The Congress of the United States in its expressed desire to stem "the ever-increasing caseload of the Tax Court" amended section 6673 and made that amendment applicable "to Tax Court cases begun on or after January 1, 1983." 9
Section 6673, as amended, and as applicable to this case, provides-
Whenever it appears to the Tax Court that proceedings before it have been instituted or maintained by the taxpayer primarily for delay or that the taxpayer's position in such proceedings is frivolous or groundless, damages in an amount not in excess of $5,000 shall be awarded to the United States by the Tax Court in its decision. Damages so awarded shall be assessed at the same time as the deficiency and shall be paid upon notice and demand from the Secretary and shall be collected as a part of the tax.

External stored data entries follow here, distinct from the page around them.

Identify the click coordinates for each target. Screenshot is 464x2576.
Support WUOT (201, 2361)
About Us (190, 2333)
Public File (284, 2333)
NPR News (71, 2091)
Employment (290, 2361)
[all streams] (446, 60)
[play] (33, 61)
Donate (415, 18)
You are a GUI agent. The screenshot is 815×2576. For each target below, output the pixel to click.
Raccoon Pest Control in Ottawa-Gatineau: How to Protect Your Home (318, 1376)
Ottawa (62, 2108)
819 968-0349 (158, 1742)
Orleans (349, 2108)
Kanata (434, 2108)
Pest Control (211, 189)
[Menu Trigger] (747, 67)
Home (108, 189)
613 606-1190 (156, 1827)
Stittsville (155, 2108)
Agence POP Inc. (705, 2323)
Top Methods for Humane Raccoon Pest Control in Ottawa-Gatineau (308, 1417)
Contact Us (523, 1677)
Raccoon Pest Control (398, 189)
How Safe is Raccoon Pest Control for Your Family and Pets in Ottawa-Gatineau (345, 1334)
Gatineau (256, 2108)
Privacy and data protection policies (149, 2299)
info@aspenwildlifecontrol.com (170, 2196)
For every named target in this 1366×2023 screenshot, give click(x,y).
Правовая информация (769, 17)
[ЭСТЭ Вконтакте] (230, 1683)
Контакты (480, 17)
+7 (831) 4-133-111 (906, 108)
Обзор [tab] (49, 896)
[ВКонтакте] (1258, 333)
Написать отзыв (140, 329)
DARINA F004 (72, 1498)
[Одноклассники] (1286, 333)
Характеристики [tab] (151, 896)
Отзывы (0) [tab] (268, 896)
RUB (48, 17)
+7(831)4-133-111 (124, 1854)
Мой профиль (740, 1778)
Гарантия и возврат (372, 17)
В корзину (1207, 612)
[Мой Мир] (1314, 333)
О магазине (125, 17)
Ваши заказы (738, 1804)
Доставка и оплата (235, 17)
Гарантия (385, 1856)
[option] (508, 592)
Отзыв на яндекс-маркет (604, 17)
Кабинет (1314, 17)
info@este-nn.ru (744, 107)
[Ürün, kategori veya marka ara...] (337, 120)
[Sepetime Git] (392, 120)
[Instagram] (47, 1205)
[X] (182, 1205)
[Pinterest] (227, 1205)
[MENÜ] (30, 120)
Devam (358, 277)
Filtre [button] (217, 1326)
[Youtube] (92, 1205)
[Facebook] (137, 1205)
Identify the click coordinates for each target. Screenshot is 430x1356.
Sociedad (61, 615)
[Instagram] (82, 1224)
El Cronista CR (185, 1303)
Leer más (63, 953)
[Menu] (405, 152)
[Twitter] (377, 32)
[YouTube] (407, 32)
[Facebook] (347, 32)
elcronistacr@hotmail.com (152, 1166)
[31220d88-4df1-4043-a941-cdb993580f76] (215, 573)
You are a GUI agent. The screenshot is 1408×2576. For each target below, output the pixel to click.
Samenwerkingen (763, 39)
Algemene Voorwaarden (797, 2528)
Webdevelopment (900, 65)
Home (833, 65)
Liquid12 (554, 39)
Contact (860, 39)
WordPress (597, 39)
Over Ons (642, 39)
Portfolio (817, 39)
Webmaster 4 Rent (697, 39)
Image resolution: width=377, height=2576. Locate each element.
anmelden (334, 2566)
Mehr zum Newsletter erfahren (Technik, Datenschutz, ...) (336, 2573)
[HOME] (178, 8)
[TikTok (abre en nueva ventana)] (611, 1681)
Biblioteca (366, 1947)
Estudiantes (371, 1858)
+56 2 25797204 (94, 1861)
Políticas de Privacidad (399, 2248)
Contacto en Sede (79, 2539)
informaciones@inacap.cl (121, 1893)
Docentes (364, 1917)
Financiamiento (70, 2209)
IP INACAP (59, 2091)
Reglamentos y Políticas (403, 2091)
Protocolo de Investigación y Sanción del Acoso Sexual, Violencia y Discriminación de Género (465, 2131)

Thus, when this Court, in its discretion, determines that a proceeding has been instituted or maintained by the taxpayer primarily for dealy or that a taxpayer's position in a proceeding before this Court is frivolous or groundless damages of up to $5,000 "* * * shall be awarded to the United States * * *" under the clear mandate of the statute.
The petition filed in this case on November 26, 1984 does not contain a single justiciable fact nor does petitioner's answer to motion to dismiss filed on February 8, 1985. Neither document would support a claim that any of respondent's determinations are erroneous.
The word "groundless" is a word of common usage and is defined in Webster's Third New International Dictionary Unabridged as--"having no ground or foundation: lacking cause or reason for support." Here, where no justiciable facts are pleaded and no justiciable facts are otherwise placed in this record, the only inference we can draw therefrom is that petitioner's position in this proceeding is groundless. Therefore, the conclusion is inescapable that this proceeding was instituted and is being maintained primarily for delay.
On this record, we make the following ultimate findings of fact:
(1) The petition filed herein is legally groundless;
(2) The position advanced by petitioner in his answer to motion to dismiss is groundless as a matter of law; and
(2) This proceeding was instituted and maintained primarily for delay.
The Court of Appeals for the Fifth Circuit, which has repeatedly rejected all of the contentions made by petitioner in this proceeding and where venue on appeal of this case lies, has made it unmistakeably clear that it will not tolerate the filing of appeals "designed only to delay". In Crain v. Commissioner,737 F.2d 1417, 1418 (5th Cir. 1984), affg. per curiam a decision of this Court, where on request of the United States, it was awarded twice the costs of its appeal and a $2,000 damage award, the Court said--
We are sensitive to the need for the courts to remain open to all who seek in good faith to invoke the protection of law. An appeal that lacks merit is not always-or oftenfrivolous. However, we are not obliged to suffer in silence the filing of baseless, insupportable appeals presenting no colorable claims of error and designed only to delay, obstruct, or incapacitate the operation of the courts or any other governmental authority. [Taxpayer's] present appeal is of this sort. It is a hodgepodge of unsupported assertions, irrelevant platitudes, and legalistic gibberish. The government should not have been put to the trouble of responding to such spurious arguments, nor this court to the trouble of "adjudicating" this meritless appeal. [Emphasis added.] 10
The foregoing language is equally applicable here. 11
In accord with the foregoing, we conclude that this proceeding was instituted and maintained primarily for delay; that petitioner's position herein is groundless; that damages in the amount of $5,000 are appropriate; and, therefore, in our discretion, damages in that amount will be awarded to the United States under section 6673. 12
An appropriate order and decision will be entered.